Characters shoot their way through an entertaining script right to a conclusion with a hole in it.

NYPD RED

Patterson (Kill Alex Cross, 2011, etc.), here with co-writer Karp, moves to the posh confines of the Big Apple’s Upper East Side as he delves into crimes against the tabloid-dwelling rich and famous. 

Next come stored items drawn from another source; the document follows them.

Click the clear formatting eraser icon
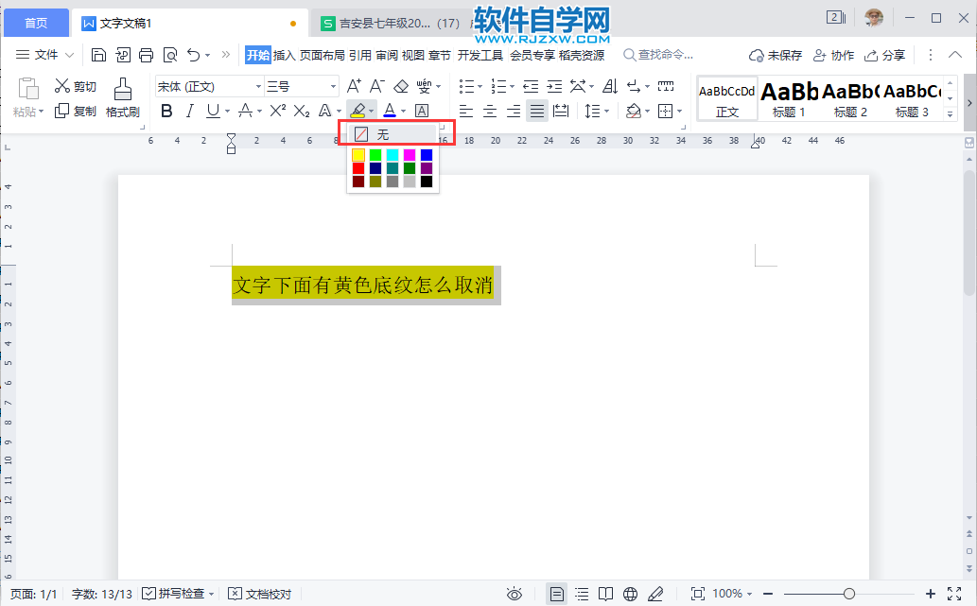 [x=400, y=86]
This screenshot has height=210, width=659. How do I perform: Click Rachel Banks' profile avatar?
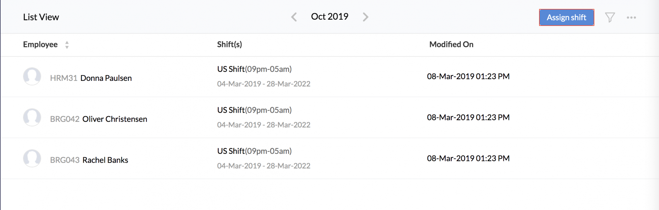pos(32,158)
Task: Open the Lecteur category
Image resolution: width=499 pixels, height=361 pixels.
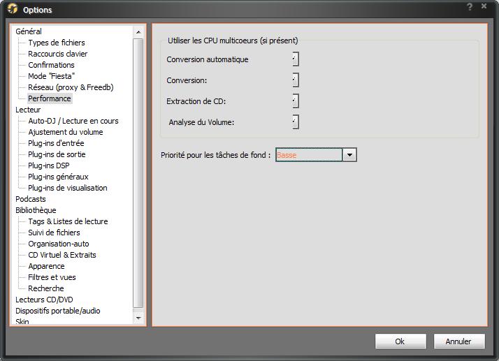Action: 28,110
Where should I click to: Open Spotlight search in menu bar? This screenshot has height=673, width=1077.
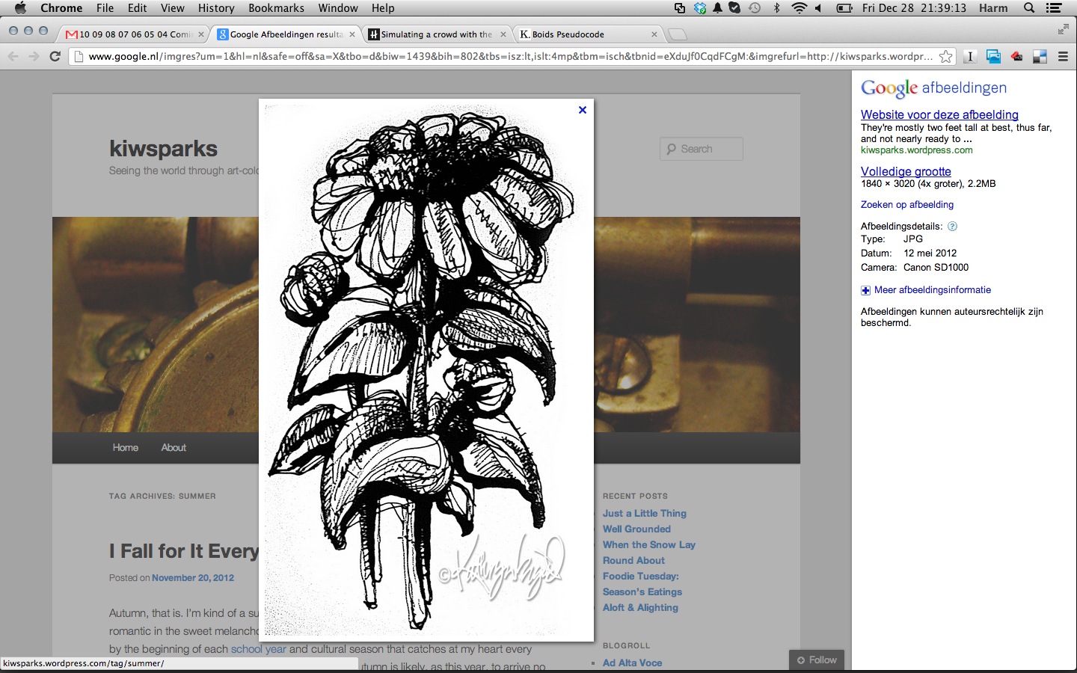(1029, 8)
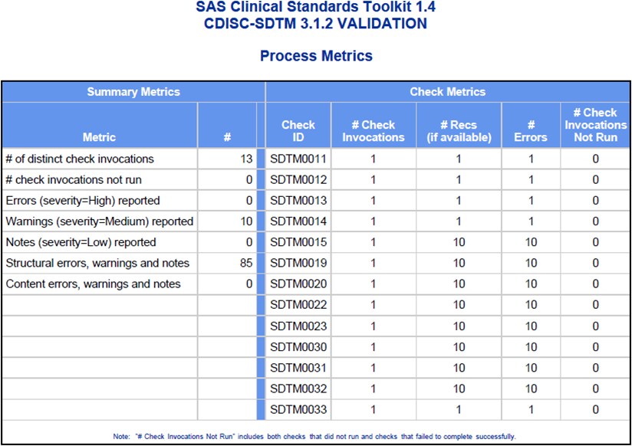Select the SDTM0011 check ID cell
Viewport: 632px width, 446px height.
click(x=298, y=159)
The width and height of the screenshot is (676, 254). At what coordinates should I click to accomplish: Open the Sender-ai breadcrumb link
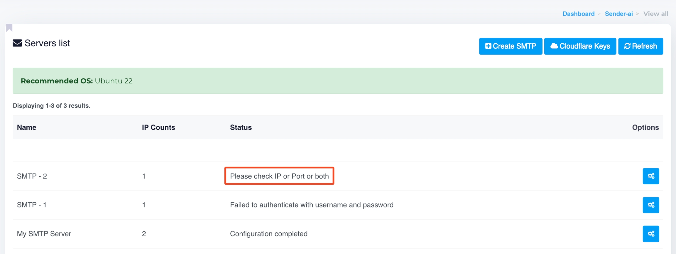pyautogui.click(x=618, y=14)
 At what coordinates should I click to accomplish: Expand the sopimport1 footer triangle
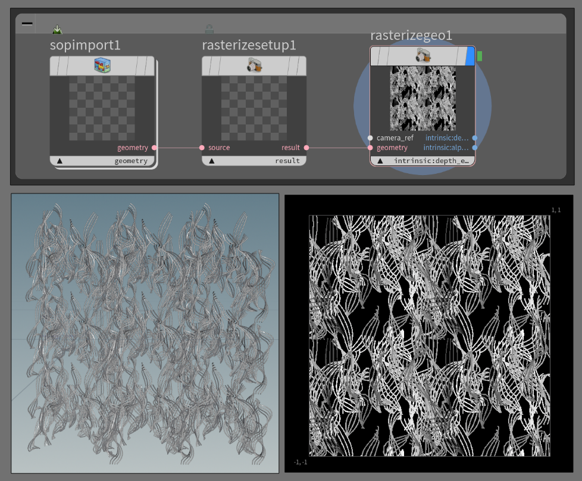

Detective Zach Jordan is all about Courtesy, Professionalism and Respect, the new motto of the NYPD. That's handy when he and his new partner are dispatched to a posh hotel to investigate the death of a studio honcho in town for “Hollywood on the Hudson,” an event designed to steal movie business from Los Angeles. Jordan’s new partner, and old girlfriend, is Kylie MacDonald, now married to a successful show-business producer. One dead film mogul is only the beginning. Next on the hit list is a skirt-chasing married actor dead from two fatal rounds from a prop gun supposedly loaded with blanks. The Tinseltown movers and shakers who have descended on Gotham have become targets for the Chameleon, a frustrated working stiff actor who spends his time among the scenery as an extra. But the Chameleon has a talent for makeup and special effects and a sociopath sycophant girlfriend to assist. Via her producer husband, K-Mac knows everyone who’s anyone, and she can don evening wear and mingle where cops aren’t readily visible. That means she’s on the red carpet when the Chameleon’s next victim, vodka-swilling bad boy Brad Schuck, is torched by a Molotov cocktail lobbed into his Hummer limo. With the publicity-conscious mayor leaning hard on Jordan’s boss, a clone of Lt. Van Buren on Law and Order, there are round-the-clock shifts at the 19th Precinct, leaving little time for Jordan to go one-on-one at Gerri’s Diner with his possible new flame, department shrink Cheryl Robinson. First, he has to team up again with MacDonald to save her husband and second, foil the Chameleon’s plot to send a hundred Hollywood types to never-never land with big chunks of C-4. 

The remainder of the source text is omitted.